== DOCUMENT SEGMENT

■ CHINA
Heavy rains kill three
Heavy rains have killed at least three people, forced 158,000 people from their homes, damaged thousands of buildings and flooded farmland in central China, Xinhua news agency reported yesterday. Xinhua said the Ministry of Civil Affairs sent an emergency rescue group to the disaster-hit area in southern Hunan Province following the rains that started on Wednesday night and continued through Thursday. About 75,000 people do not have access to clean drinking water, Xinhua quoted the ministry as saying. More than 57,000 hectares of farmland were affected with direct economic losses expected to hit 580 million yuan (US$75 million). Xinhua said more rainfall was forecast for the province.
■ AUSTRALIA
Groups slam `toad golf'
A local council has earned the ire of animal welfare groups for promoting the pleasures of "cane toad golf." The Royal Society for the Prevention of Cruelty to Animals (RSPCA), slammed the Townsville Council in Queensland for encouraging locals to tee off on a cane toad, which is regarded as a noxious pest in the area. "It's definitely not appropriate," RSPCA spokesman Michael Beattie told the Townsville Bulletin newspaper. "We accept that they are a menace and they need to be eradicated. However, hitting them with golf clubs is inhumane and totally ineffective," he said. "Cane toad golf" was listed among life's pleasures on a promotional beer cooler produced by the council.
■ PHILIPPINES
Bomb explodes in bus
Five people were injured when a bomb, believed to have been planted by Muslim extremists, exploded inside a bus in the south of the country yesterday, a senior police official said. The bomb went off after the bus unloaded passengers at a heavily guarded depot in Matalam town in the central part of the southern island of Mindanao, regional police chief Frederico Dulay said. The explosion injured bystanders, leaving at least one in serious condition, and was believed to have been set off by a cellphone, he said.
■ SINGAPORE
Airport to use face scanners
People traveling to Singapore will soon be required to have their face electronically scanned at immigration checkpoints amid efforts to boost security, the Straits Times reported yesterday. Nearly 1,000 computers at all of the nation's ports, land borders and airports, will be installed with face-recognition technology over the next year, it said, citing government documents tendering for suppliers of the system. The face-matching system will be used together with the fingerprint scanners currently in operation, the report said. The biometric system would process more than 250,000 face scans daily when fully operational.
■ POLAND
Stolen keys delay troops
The 1,200 troops assigned to NATO forces in Afghanistan will not achieve full combat readiness for several weeks due to stolen vehicle keys, the defense ministry said on Thursday. "We had been told a 10 percent theft rate was likely in convoys brought in from Pakistan, but we had not expected the spare car keys to go missing," a ministry spokesman told news channel TVN24. "We shall have to send away for spares, so it may take from several days to several weeks for our contingent to become combat ready." The military vehicles include Poland's Land Rover-like Honkers and US-built Humvees.

====
== SOURCE DATA

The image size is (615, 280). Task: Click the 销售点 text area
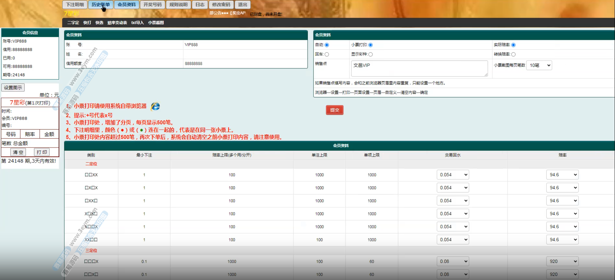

====

#### USING THE INFORMATION:
1/ According to the world news briefs, why will Poland's troops in Afghanistan take several weeks to reach full combat readiness? Answer in one to three sentences.
2/ Write the next passage of the world news briefs, picking up after the item on the stolen vehicle keys.
The material has no connection to the world news briefs.

#### ANSWER SET:
1/ The spare keys for their vehicles were stolen in convoys brought in from Pakistan, which the ministry had not expected. The keys must now be replaced by sending away for spares, which may take from several days to several weeks.

2/
■ MALTA
Search under way for boats
The military said yesterday that it was coordinating a search for two boats carrying a total of 50 migrants missing off the Libyan coast in rough seas. The army said people on the boats had used satellite phones to contact residents at an open center for migrants in Malta late on Thursday afternoon, reporting their boats as being 76km off the Libyan coast. The Libyan coastguard said it could not conduct a search because of rough seas, while the master of an Iranian freighter located 42km from the boats said he was afraid to take the migrants on board as they might be armed. Contact with both boats was lost at about midnight on Thursday. On Friday a French frigate recovered 18 bodies 193km north of Libya, but Maltese authorities said there was no evidence that they came from the missing boats.
■ UNITED KINGDOM
Calling to listen to death
A unique work of art, unveiled yesterday, invites viewers to phone a glacier in Iceland -- and listen to its death throes, live, through a microphone submerged deep in a lagoon which relays the splashes, creaks and groans as great masses of melting ice sheer off and crash into the water. The dying glacier sounds clearer than artist Katie Paterson, who has been camping out in torrential rain and bitter cold installing the piece. The visible tip of the project in Britain is her neon sign in London's Slade gallery which gives the mobile number 07758 225698, from which anyone can call. "This lagoon is a graveyard of glaciers," Paterson said on Thursday from her tent by the water. "In a way there is something heartbreaking about this, knowing that you are listening to something magnificent being destroyed -- but it is also very beautiful, a celebration of nature."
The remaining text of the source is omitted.